After the third tanda with the muleta, on the right, he looked at the now near hysterical crowd, as if to say, “ah, you like it, now, eh?” Then, he rubbed their faces with his enormous talent. He did it all. Pases de redondo, dosantinas, and great series on the right and the left. The sword was placed well, but the bull would not fall, so Juli dispatched it with a well placed descabello. Huge ovation, and a well earned two ears.
(However, Lyn Sherwood’s daughter, Heather, reported that the performance was worth only one ear. What can I say? She’s her daddy’s kid.)
Israel Tellez earned a vuelta for his first animal, and nothing for his second. Watching him was like waiting for the other shoe to drop. Disaster was always just an eye blink away. Fortunately, nothing happened, but he was scary to watch.
The day belonged to Juli, and it was a great opening presentation. The next scheduled Tijuana corrida will be May 29th, Memorial Day weekend. The cartel will be Eloy Cavazos, Manolo Arruza, and Alejandro Amaya. Toros to be announced.
Jorge Gutiérrez registered a grand triumph, April 23, during the final afternoon of the Feria de San Marcos, in Aguasca-lientes, winning ears and tail from a bull of the Santa Barbara ranch. On the same afternoon, Eloy Cavazos won four ears, as did Alejandro Amaya. Rejoneador Gastón Santos was applauded.
The following afternoon belonged to Eulalio López “El Zotoluco”, who won four ears and a tail. Rejoneador Sergio Vegas opened the afternoon and won a turn of the ring, while Miguel Espinosa Arm-illita earned an ear.
The bullfight season in Spain is running into huge problems. First, former Beatle Paul McCartney and the Dalai Lama are among a half million animal rights activists who signed a petition to stop bullfighting on the Iberian Peninsula.
But, such is a common protest for the extremist members of PETA. A far more serious problem involves a bovine disease that may throw bullfighting into the deepest crisis in its history. Blue Tongue disease has affected an estimated 60% of the Spanish ranches that raise fighting bulls, especially those in southern Spain.
The Madrid government has placed restrictions on transporting animals from the ranches to plazas de toros, throughout the nation.
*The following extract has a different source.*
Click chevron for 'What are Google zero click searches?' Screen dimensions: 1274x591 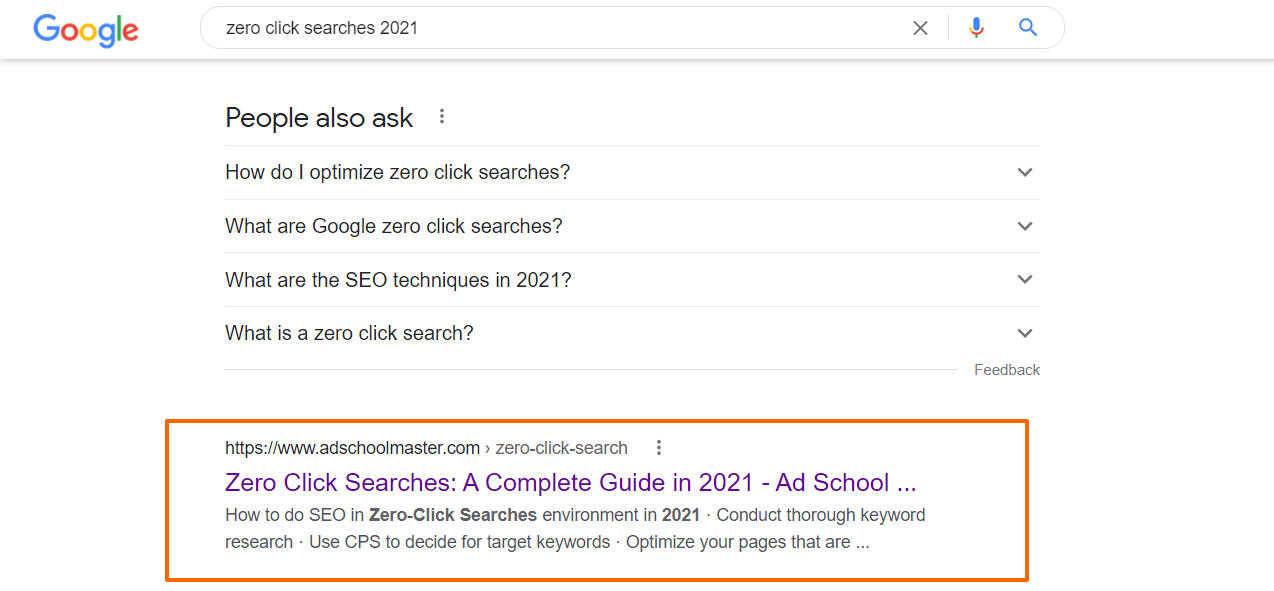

The situation, according to Jaime Sebastián de Erice, secretary general of the Union of Breeders of Fighting Bulls, may result in a great percentage of bullfights being cancelled.
Bulls are rarely affected by Blue Tongue, a viral disease that is spread by mosquitoes, but which does not affect humans. However, bulls are carriers of the virus that causes it. Government officials fear that allowing bulls to be transported may spread the disease to vulnerable animals, such as sheep. Spain has nearly 25 million sheep and about six million cattle.
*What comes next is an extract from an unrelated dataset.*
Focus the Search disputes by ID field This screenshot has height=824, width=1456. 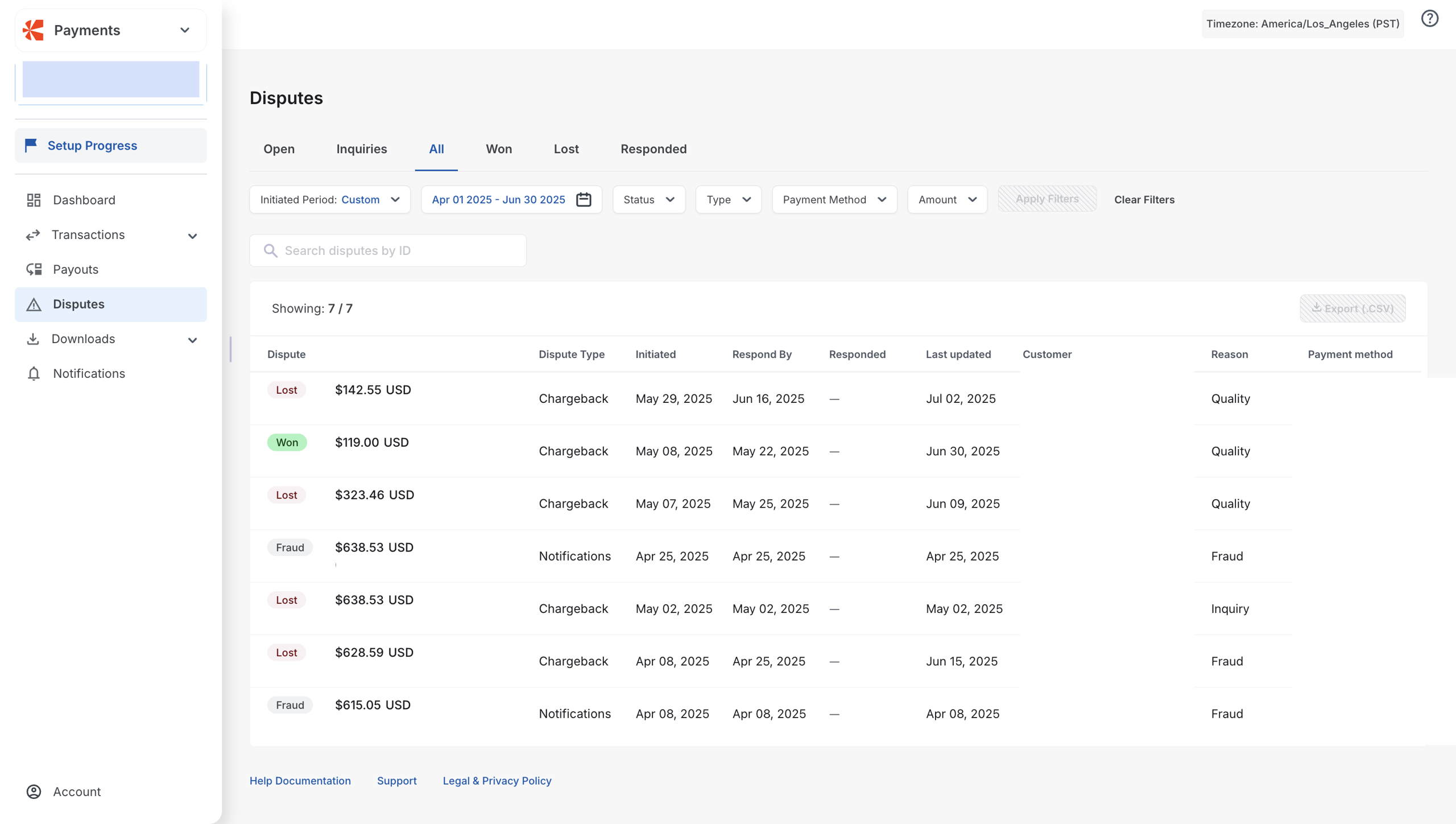tap(388, 251)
Bullfights are permitted, as long as certain safety guidelines are followed. But, industry officials report that the procedures are so expensive that most bullfight empresarios will not be able to afford them.
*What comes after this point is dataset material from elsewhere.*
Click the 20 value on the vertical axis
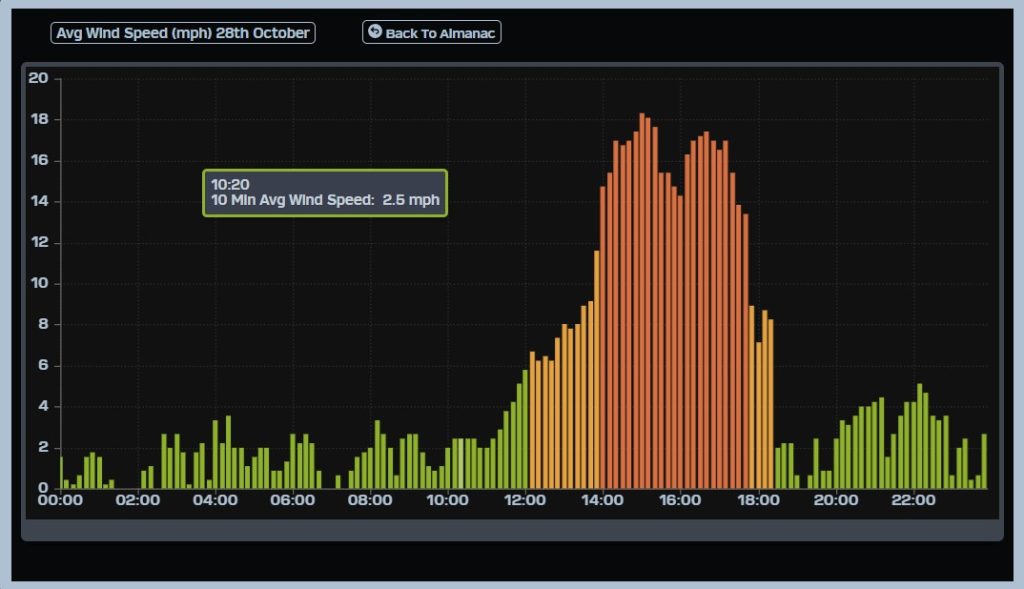The image size is (1024, 589). [38, 78]

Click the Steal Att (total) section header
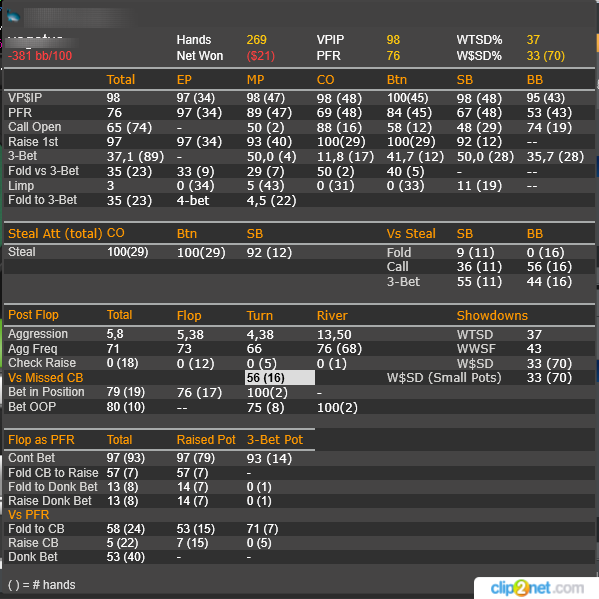coord(55,233)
“The current measures would create the gravest crisis we have ever known,” said Enrique Garza Grau, secretary general of the National Association of Organizers of Bullfighting Spectacles. “If they are not modified, we won’t be able to carry out even fifty percent of the events that are scheduled.” Despite modest, but growing, protests from animal rights groups, bullfighting remains a powerful draw, throughout the world. In Spain, it is second only to soccer as a spectator attraction. Spaniards spend more than a billion dollars a year to watch an estimated 17,000 bullfights, it was reported. (That figure sounds a bit exaggerated.) Matadors charge from $25,000 to $120,000, each, for an after-noon’s work, while bulls of brave blood cost from $25,000 to $100,000, each, according to official (although again exaggerated) estimates.